第11話 あたしのやり方で
「なあ長戸」
「なんだ吉村」
酷暑もようやく収まるかと思わせておいて、九月末までまだまだ暑い関東地方。
朝晩の風は涼しくなってきたかな?というタイミングで台風が訪れ、翌朝のまた暑いことといったらないんですよ。
「お医者さんごっこってあるよな」
「突然何を言い出すのか」
唐突過ぎる吉村の発言に僕は驚くしかない。過去の悪行でもカミングアウトする気だろうか?
「いや、ちと例えが悪かったな」
さすがの吉村も、例えがまずかったことに気付いたらしい。それは禁断の遊びだ。
「怪獣ごっこ、ってあるよな。あれは人形やらなりきりなんかで、特撮番組や映画に出てくる怪獣になったつもりとか、行動を真似をして楽しむ遊びだ」
「……まあそうだな」
「でさ。鬼ごっこってのもあるよな。鬼って、人を捕まえるものなのか?」
はて。
「逃げる相手を、鬼が追いかけて捕まえる……というのが、俺の知ってる鬼ごっこなわけだが」
「あ、ああたぶんそこの認識は僕も同じだと思う」
「それって鬼の真似なのかね?」
「……真似って言われても、普通、鬼って見たことないんじゃないか?」
節分の福豆についてくる、鬼のお面ってなんか赤塚不二夫先生デザインっぽいイメージがあるよな、とかまた余計なことを考える僕。

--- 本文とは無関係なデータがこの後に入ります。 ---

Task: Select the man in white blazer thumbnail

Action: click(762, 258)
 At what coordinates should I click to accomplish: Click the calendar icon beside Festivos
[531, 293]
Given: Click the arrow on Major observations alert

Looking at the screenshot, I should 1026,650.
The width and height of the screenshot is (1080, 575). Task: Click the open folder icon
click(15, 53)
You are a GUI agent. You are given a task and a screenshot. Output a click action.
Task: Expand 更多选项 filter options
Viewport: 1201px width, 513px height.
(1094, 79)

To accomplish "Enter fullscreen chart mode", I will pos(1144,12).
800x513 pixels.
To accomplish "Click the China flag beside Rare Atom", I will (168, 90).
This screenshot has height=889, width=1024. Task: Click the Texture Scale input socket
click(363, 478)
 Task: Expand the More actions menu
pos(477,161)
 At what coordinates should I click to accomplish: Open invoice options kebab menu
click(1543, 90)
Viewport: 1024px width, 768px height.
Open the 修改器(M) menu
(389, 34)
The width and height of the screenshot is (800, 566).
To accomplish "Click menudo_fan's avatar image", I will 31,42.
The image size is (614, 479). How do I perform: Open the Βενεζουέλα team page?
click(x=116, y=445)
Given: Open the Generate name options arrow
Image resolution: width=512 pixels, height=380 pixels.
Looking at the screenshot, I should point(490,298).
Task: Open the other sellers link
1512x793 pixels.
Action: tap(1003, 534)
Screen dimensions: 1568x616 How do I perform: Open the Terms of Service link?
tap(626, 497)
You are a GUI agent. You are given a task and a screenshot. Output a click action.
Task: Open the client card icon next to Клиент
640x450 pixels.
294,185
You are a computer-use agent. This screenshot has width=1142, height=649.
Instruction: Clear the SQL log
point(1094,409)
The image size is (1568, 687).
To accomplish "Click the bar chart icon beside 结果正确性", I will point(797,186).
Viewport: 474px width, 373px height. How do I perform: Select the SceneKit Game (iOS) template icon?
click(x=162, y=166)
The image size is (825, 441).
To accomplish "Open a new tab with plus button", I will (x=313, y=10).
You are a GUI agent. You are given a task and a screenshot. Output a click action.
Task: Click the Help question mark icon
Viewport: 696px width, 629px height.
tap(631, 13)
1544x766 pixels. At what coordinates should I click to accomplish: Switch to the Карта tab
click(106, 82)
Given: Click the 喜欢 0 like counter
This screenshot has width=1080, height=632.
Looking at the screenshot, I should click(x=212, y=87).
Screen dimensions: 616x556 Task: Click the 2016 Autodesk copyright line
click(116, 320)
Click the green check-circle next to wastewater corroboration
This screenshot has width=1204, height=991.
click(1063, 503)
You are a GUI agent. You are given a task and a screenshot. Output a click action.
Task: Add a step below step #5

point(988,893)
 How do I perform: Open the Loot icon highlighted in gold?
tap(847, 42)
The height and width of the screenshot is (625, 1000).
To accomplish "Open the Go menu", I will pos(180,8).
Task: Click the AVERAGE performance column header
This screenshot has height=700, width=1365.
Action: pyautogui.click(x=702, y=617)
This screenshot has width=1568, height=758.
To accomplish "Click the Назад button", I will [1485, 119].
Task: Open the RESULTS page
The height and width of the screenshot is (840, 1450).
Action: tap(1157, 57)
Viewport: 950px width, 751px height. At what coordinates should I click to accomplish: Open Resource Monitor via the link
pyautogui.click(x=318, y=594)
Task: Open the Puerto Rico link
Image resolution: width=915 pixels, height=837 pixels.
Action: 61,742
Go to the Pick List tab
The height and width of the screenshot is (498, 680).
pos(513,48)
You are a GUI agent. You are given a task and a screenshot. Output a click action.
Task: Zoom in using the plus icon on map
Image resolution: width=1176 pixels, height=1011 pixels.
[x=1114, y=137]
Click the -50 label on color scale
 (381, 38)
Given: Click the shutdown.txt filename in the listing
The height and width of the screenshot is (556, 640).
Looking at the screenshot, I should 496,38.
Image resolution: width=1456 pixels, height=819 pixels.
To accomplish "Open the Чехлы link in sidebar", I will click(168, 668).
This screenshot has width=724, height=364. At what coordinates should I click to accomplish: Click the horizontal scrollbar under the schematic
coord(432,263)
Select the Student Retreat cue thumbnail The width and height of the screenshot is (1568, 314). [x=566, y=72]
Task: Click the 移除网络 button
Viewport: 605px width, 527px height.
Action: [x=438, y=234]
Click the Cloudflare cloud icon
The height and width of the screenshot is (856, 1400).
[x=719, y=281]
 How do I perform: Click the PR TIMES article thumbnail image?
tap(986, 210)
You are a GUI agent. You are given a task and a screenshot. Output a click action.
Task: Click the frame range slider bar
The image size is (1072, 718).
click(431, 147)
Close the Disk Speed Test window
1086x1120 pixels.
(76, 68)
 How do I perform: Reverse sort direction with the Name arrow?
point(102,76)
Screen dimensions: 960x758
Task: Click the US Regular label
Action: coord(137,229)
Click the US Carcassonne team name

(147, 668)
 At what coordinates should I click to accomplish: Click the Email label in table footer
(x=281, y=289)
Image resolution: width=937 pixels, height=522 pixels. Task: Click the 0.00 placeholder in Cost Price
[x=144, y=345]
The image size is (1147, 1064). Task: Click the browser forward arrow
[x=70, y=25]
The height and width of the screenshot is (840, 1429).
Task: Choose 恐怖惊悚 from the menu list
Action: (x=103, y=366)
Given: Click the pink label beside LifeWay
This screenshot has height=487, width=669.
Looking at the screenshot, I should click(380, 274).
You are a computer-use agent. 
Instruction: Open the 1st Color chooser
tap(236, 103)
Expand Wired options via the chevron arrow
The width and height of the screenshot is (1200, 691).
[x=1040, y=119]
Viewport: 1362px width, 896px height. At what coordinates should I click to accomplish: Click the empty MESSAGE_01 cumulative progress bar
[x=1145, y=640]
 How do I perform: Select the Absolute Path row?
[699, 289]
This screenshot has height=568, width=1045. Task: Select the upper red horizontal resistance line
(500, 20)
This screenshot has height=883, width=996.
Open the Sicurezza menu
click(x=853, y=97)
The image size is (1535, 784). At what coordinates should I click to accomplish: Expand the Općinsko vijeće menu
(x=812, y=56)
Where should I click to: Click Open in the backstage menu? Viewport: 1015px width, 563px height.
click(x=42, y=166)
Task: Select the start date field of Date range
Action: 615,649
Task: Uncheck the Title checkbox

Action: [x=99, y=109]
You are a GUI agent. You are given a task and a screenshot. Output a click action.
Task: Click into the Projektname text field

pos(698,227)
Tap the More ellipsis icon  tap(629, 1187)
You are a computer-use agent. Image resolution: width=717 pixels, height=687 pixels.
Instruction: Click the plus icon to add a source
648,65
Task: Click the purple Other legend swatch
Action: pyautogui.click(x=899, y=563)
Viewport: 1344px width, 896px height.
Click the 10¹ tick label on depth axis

「では人を捕まえる鬼っていうのは、どこから来たイメージなんだろうな?」
「でもさ、イタチごっこって別にイタチの真似はしないし遊びでもないぞ」
「……それはまた全然違う話な気がするな」
さて、僕たちはどこでこんな間抜けな会話をしているでしょうか?
「おい、うるさいぞ少し黙れ」
金属製のドアやや上部にある、鉄格子入りの覗き窓から見える監視役が、苛ついたように声を投げて来た。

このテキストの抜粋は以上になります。